Things to do:
[1] Answer these from the GPU benchmark text below, one answer per line:
(a) What context length was used in every test?
(b) Over how many runs was the tokens-per-second figure averaged?
(c) What memory bandwidth is listed for the GTX 1660 Super 6GB?
[2] Carry on the GPU benchmark text below from the point where it stops.

Source extract:

TL;DR: We ran Llama 3.1 8B Q4_K_M through the same benchmark on 20 different GPU and Apple Silicon configurations. The RTX 4090 leads NVIDIA cards at 105 tokens/sec. The M4 Max 128 GB leads Apple Silicon at 58 tokens/sec. Memory bandwidth is the single best predictor of local LLM speed -- not CUDA cores (the parallel processing units on NVIDIA GPUs), not clock speed, not price.
Methodology
Every result here uses the same setup:
- Model: Llama 3.1 8B Instruct, Q4_K_M quantization (a compression method that reduces model size while preserving most quality)
- Inference engine: llama.cpp server (latest stable build as of March 2026)
- Context: 4096 tokens
- Prompt: Standardized 256-token prompt asking for a detailed technical explanation
- Measurement: Average tokens per second (the standard unit for LLM generation speed -- how many words per second the model outputs) over 10 runs, generation phase only (not prompt processing)
- GPU layers: Full offload (
-ngl 99) on all GPU tests - Other flags: Default batch size (512), thread count matched to physical cores for CPU tests
All models fully fit in VRAM (video memory on the GPU where models must be loaded for fast inference). No partial CPU offloading on any GPU test. Room temperature 22C, no thermal throttling observed.
NVIDIA GPU Results
Budget Tier (Under $300 as of March 2026)
GTX 1660 Super 6GB
- Tokens/sec: 22
- VRAM: 6 GB GDDR6
- Memory bandwidth: 336 GB/s
- Notes: Model barely fits at Q4. Context limited to ~2K before VRAM runs out. Functional but you'll feel the slowness on longer outputs.

Records shown:
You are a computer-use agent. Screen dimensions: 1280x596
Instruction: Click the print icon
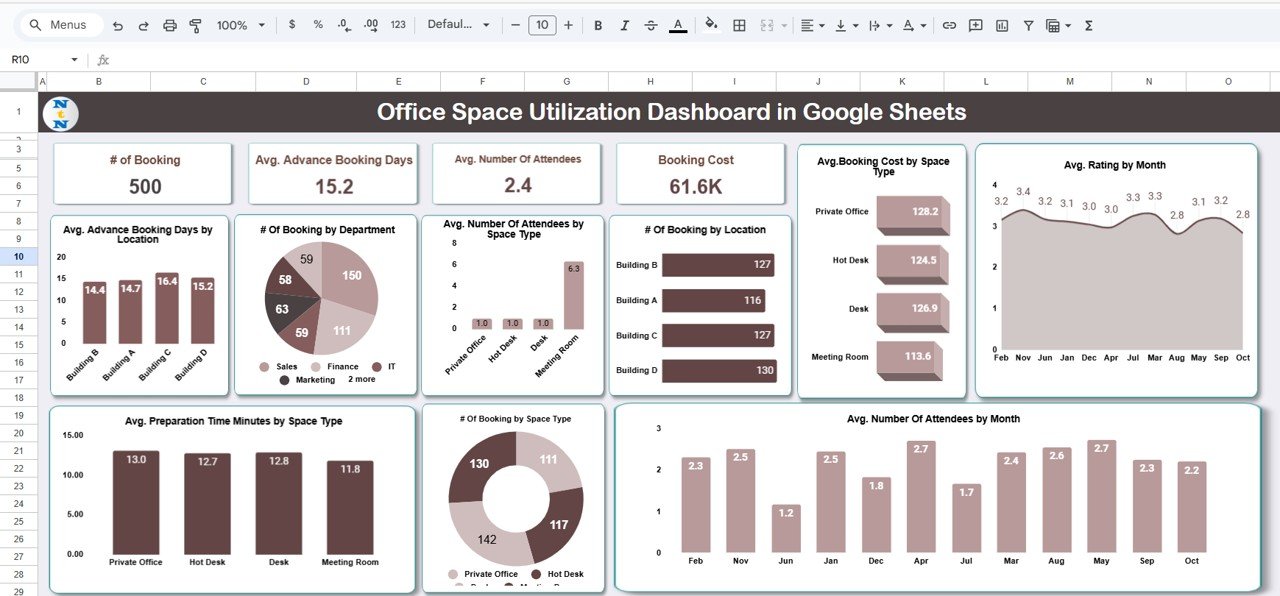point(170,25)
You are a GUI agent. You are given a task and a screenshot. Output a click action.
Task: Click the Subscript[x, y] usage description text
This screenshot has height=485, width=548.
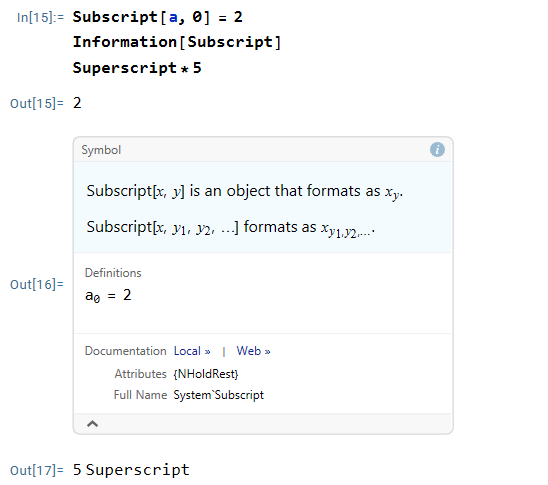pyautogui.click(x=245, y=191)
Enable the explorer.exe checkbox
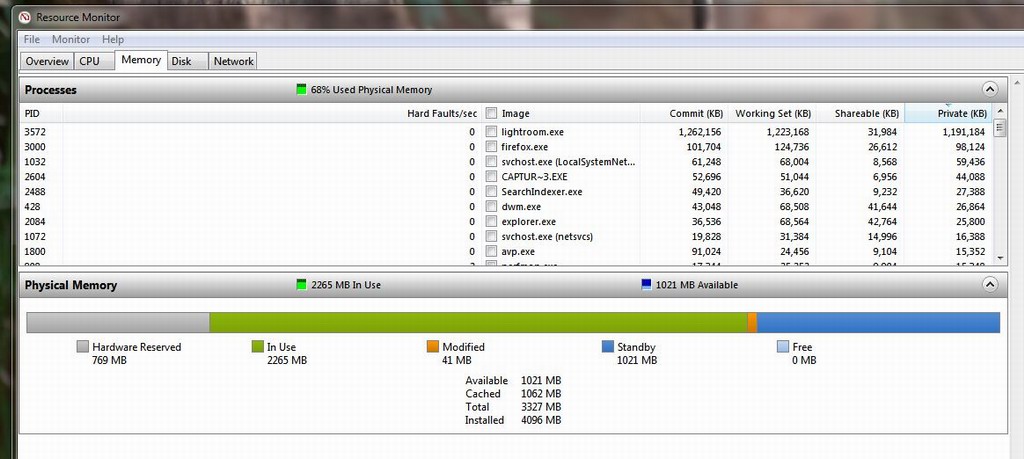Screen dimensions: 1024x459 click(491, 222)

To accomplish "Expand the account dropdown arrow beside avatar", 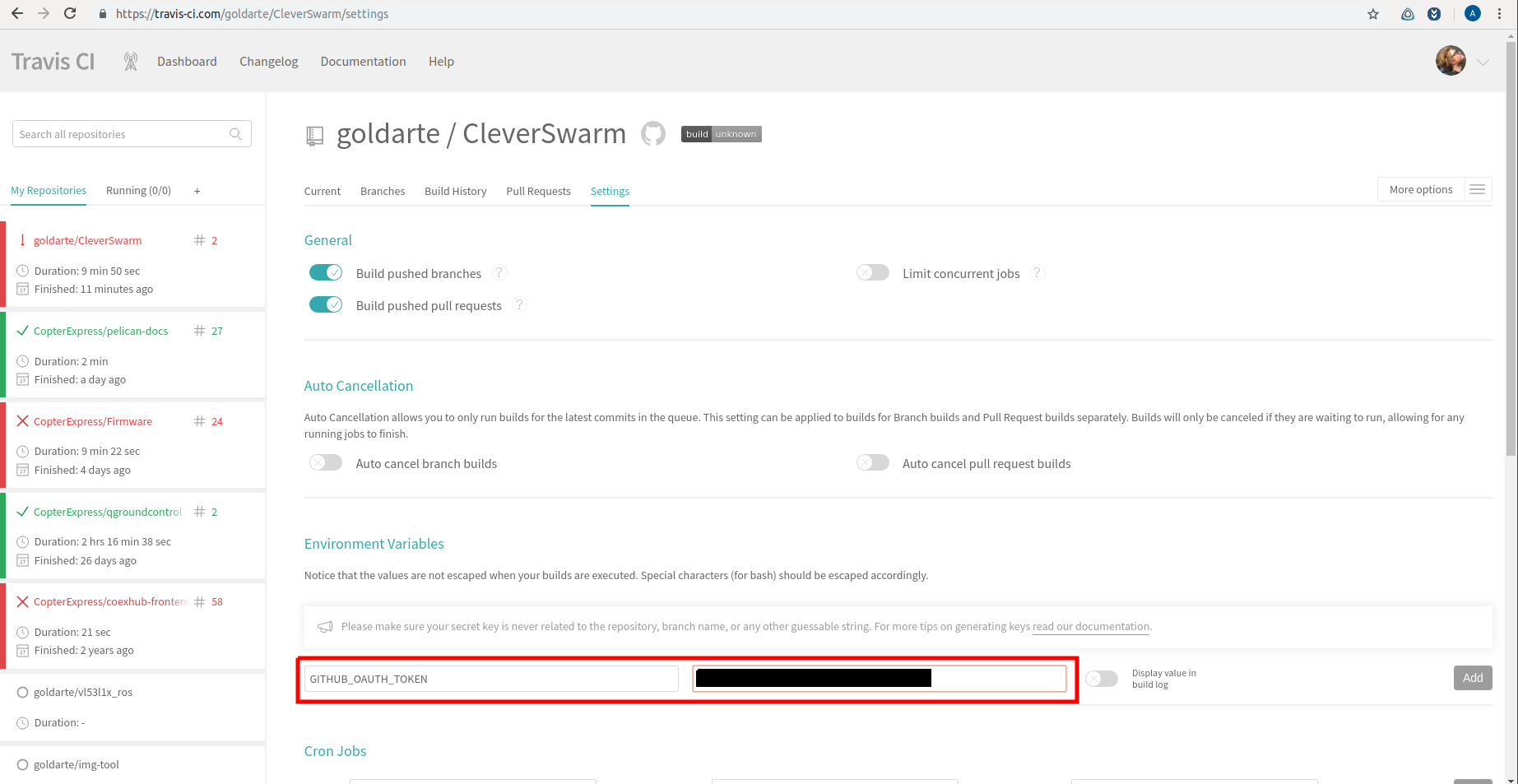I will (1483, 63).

...

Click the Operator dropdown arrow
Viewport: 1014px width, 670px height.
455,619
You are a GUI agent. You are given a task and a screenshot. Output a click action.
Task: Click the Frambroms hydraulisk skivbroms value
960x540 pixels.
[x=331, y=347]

Outputs in order:
[1]
(a) 4096 tokens
(b) 10 runs
(c) 336 GB/s

[2]
RTX 3060 12GB
- Tokens/sec: 38
- VRAM: 12 GB GDDR6
- Memory bandwidth: 360 GB/s
- Notes: The best budget pick for local LLMs. 12 GB VRAM is generous for this price tier. Handles 8B models at Q6_K with room for 8K context. Still one of our top recommendations in the budget guide.
RTX 4060 8GB
- Tokens/sec: 42
- VRAM: 8 GB GDDR6
- Memory bandwidth: 272 GB/s
- Notes: Faster architecture than the 3060 but the 8 GB VRAM limit is painful. You'll hit the ceiling with 13B models or long contexts. The 3060 12GB is a better local LLM card despite being older.
RTX 4060 Ti 8GB
- Tokens/sec: 48
- VRAM: 8 GB GDDR6
- Memory bandwidth: 288 GB/s
- Notes: Same VRAM problem as the 4060. Faster per-token generation but you can't run anything the 4060 can't. Hard to recommend over the 3060 12GB for AI work.
Mid-Range Tier ($300-$600)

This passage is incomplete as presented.